- Bygland Township, Minnesota Location within the state of Minnesota Bygland Township, Minnesota Bygland Township, Minnesota (the United States)
- Coordinates: 47°48′43″N 96°55′47″W﻿ / ﻿47.81194°N 96.92972°W
- Country: United States
- State: Minnesota
- County: Polk

Area
- • Total: 28.1 sq mi (72.9 km^{2})
- • Land: 28.1 sq mi (72.9 km^{2})
- • Water: 0 sq mi (0.0 km^{2})
- Elevation: 843 ft (257 m)

Population (2000)
- • Total: 297
- • Density: 11/sq mi (4.1/km^{2})
- Time zone: UTC-6 (Central (CST))
- • Summer (DST): UTC-5 (CDT)
- FIPS code: 27-09118
- GNIS feature ID: 0663719

= Bygland Township, Polk County, Minnesota =

Bygland Township is a township in Polk County, Minnesota, United States. The population was 297 at the 2000 census. It is part of the Grand Forks-ND-MN Metropolitan Statistical Area.

==History==
Bygland Township was organized in 1877, and named after Bygland Municipality, Norway.

==Geography==
According to the United States Census Bureau, the township has a total area of 28.2 sqmi, all land.

==Demographics==
As of the census of 2000, there were 297 people, 106 households, and 83 families residing in the township. The population density was 10.5 PD/sqmi. There were 109 housing units at an average density of 3.9 /sqmi. The racial makeup of the township was 97.64% White, 0.34% African American, 0.67% Native American, and 1.35% from two or more races. Hispanic or Latino of any race were 1.01% of the population.

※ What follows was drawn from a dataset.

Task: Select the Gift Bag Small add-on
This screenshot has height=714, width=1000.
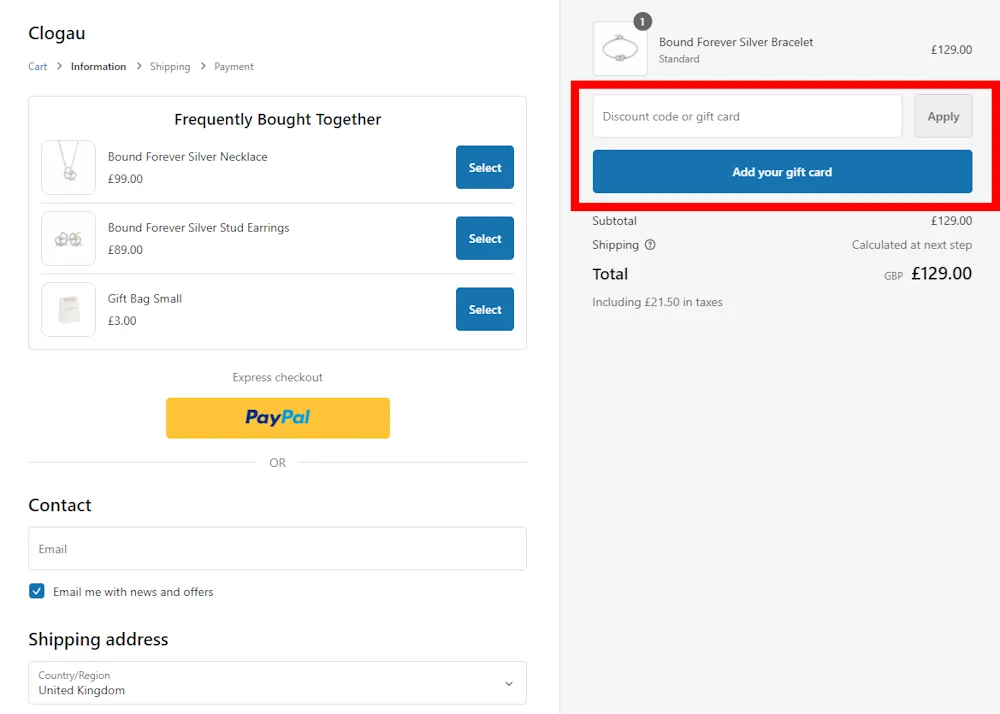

There were 106 households, out of which 34.0% had children under the age of 18 living with them, 69.8% were married couples living together, 4.7% had a female householder with no husband present, and 20.8% were non-families. 16.0% of all households were made up of individuals, and 2.8% had someone living alone who was 65 years of age or older. The average household size was 2.80 and the average family size was 3.13.

In the township the population was spread out, with 27.3% under the age of 18, 7.7% from 18 to 24, 31.0% from 25 to 44, 24.2% from 45 to 64, and 9.8% who were 65 years of age or older. The median age was 36 years. For every 100 females, there were 132.0 males. For every 100 females age 18 and over, there were 125.0 males.

The median income for a household in the township was $47,500, and the median income for a family was $49,107. Males had a median income of $40,208 versus $22,500 for females. The per capita income for the township was $18,260. About 9.2% of families and 11.0% of the population were below the poverty line, including 8.3% of those under the age of eighteen and none of those 65 or over.